I’m not saying Congress will rescind our trade status any time soon, but many US lawmakers are now questioning why Hong Kong should get special customs treatment when they believe eroding freedoms have made it more like a mainland city.

Don’t forget the special status allows Hong Kong to import sensitive US technology. The US already suspects Hong Kong firms could re-export this technology to what it considers rogue regimes. Meng, who was granted bail yesterday, was arrested on suspicion that Huawei used a Hong Kong shell company to export US technology to Iran.

If Congress feels our freedoms are diminishing even further, it could give Trump an excuse to use Hong Kong as a chess piece should the Sino-US rivalry intensify. Control Risks, a global risk consultancy that advises policymakers and business leaders worldwide, believes the rivalry will indeed intensify.

It issued a report this week forecasting that a US policy of China containment is set to be the top global risk of 2019. Global Risks predicts that what started as a trade war will harden into a more permanent stance, making China containment a pillar of the new world order.

We may already be seeing this with China’s arrest yesterday of ex-Canadian diplomat Michael Kovrig, which many believe was in retaliation for Meng’s arrest.

Yet our top officials, from Chief Executive Carrie Lam Cheng Yuet-ngor down, have lulled themselves into believing Hong Kong is too important to the US for Congress to strip us of our status as a separate customs territory from the mainland.

Which is more important to the US – China, the world’s second-largest economy, or puny Hong Kong? Yet Meng’s arrest and Trump’s trade war show he has no qualms about upending the world’s most crucial bilateral relationship in the high-stakes rivalry for global dominance.
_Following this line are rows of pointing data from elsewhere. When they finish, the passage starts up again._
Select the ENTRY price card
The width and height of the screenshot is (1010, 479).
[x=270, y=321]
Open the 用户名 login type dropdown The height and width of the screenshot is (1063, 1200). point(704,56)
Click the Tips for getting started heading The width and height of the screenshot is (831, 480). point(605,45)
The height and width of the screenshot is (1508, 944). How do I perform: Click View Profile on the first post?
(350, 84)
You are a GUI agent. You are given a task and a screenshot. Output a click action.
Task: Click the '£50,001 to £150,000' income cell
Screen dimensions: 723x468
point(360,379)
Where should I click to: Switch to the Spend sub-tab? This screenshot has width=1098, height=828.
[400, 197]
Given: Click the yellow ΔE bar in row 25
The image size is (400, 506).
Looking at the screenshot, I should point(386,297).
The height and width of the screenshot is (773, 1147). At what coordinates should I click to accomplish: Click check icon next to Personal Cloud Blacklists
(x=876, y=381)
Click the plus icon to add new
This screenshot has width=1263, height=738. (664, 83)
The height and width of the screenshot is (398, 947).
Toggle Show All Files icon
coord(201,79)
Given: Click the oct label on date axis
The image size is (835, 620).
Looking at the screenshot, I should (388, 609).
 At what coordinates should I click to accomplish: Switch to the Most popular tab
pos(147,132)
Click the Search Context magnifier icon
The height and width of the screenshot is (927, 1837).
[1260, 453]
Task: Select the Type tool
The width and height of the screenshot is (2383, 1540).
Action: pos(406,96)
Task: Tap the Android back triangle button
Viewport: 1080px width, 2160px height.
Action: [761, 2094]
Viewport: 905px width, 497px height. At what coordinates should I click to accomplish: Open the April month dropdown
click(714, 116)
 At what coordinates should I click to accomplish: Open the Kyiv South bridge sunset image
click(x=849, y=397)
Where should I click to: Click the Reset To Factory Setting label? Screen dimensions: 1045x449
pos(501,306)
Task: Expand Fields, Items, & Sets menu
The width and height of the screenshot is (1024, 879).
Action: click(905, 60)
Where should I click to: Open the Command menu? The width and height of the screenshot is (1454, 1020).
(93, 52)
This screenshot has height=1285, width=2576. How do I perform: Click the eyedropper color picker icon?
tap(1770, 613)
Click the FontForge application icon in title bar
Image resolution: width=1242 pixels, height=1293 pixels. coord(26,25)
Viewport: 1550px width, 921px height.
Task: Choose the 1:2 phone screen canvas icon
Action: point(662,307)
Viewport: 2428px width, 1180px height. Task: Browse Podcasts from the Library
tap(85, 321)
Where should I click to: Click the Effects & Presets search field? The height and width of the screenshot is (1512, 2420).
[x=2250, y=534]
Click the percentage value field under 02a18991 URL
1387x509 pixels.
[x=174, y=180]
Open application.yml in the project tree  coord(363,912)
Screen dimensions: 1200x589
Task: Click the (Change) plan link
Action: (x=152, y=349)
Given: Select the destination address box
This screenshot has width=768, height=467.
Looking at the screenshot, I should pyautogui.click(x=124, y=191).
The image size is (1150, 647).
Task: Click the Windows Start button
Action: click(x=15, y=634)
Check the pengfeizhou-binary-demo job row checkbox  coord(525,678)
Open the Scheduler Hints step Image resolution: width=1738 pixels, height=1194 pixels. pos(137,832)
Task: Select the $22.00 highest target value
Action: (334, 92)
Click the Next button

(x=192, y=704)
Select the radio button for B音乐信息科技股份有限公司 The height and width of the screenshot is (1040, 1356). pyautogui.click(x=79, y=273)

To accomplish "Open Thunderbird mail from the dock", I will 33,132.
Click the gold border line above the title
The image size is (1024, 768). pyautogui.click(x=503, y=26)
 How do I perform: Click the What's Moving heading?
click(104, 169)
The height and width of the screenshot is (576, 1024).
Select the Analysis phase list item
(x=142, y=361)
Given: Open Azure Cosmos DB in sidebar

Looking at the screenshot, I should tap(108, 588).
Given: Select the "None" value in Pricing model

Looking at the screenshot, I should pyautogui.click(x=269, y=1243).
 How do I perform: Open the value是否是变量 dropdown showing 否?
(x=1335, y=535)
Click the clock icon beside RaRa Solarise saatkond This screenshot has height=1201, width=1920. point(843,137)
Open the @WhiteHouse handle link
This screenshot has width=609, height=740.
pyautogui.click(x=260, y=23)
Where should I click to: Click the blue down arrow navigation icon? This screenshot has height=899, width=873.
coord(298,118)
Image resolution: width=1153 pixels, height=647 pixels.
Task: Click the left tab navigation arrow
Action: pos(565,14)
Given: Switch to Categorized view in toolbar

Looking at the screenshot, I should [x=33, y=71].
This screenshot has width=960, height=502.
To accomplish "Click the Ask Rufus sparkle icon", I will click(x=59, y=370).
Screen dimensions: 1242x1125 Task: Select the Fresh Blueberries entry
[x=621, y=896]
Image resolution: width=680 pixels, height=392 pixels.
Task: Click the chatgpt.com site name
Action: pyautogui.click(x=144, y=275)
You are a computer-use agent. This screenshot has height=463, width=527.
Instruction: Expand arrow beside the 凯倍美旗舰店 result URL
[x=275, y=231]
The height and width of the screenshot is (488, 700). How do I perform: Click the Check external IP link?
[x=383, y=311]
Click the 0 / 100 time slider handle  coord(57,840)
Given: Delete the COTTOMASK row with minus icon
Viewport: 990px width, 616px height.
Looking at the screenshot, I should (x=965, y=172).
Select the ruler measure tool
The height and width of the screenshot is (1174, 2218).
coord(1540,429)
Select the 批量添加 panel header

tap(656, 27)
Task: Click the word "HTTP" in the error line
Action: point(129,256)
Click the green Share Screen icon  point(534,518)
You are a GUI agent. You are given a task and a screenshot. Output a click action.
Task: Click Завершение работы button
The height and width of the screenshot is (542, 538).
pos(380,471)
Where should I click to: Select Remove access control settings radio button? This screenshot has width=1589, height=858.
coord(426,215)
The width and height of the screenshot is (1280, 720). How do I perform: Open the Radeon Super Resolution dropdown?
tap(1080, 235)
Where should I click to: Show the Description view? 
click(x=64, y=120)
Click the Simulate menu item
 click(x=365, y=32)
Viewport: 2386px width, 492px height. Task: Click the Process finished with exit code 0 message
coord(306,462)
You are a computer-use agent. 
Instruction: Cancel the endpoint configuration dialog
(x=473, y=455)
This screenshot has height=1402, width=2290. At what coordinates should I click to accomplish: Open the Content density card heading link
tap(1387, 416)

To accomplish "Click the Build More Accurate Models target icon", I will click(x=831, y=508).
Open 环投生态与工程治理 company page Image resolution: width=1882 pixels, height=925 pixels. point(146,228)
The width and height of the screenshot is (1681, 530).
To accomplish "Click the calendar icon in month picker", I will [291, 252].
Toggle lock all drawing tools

If the US is really out to contain China, as Global Risks predicts, it makes Hong Kong fair game. That should worry our government. It needs to avoid giving any excuses for US lawmakers to target the city’s special trade status.

But right after a US congressional report suggested a reassessment of Hong Kong’s trade status because of diminishing freedoms here, the government blasted the report as interference in the city’s internal affairs. Two weeks later, the government disqualified opposition legislator Eddie Chu Hoi-dick as a candidate for a rural election. Any more disqualifications of opposition candidates in future elections will play right into the hands of China hawks in the US Congress.

Eddie Chu Hoi-dick. Photo: Dickson Lee
Eddie Chu Hoi-dick. Photo: Dickson Lee

I have said before I can understand Beijing’s fear that external forces could use Hong Kong to subvert the nation even though I believe the vast majority of Hongkongers are patriotic enough not to let that happen.

But with Trump as US president, the world today is almost like an alternate universe. Who would have thought the US would put Meng through the embarrassment of handcuffs, prison garb and a bail hearing in a glass cage?

Please take me seriously when I say it’s not beyond imagination that the US Congress could target Hong Kong if it feels we no longer deserve special treatment, especially if there’s a fully fledged US-China cold war.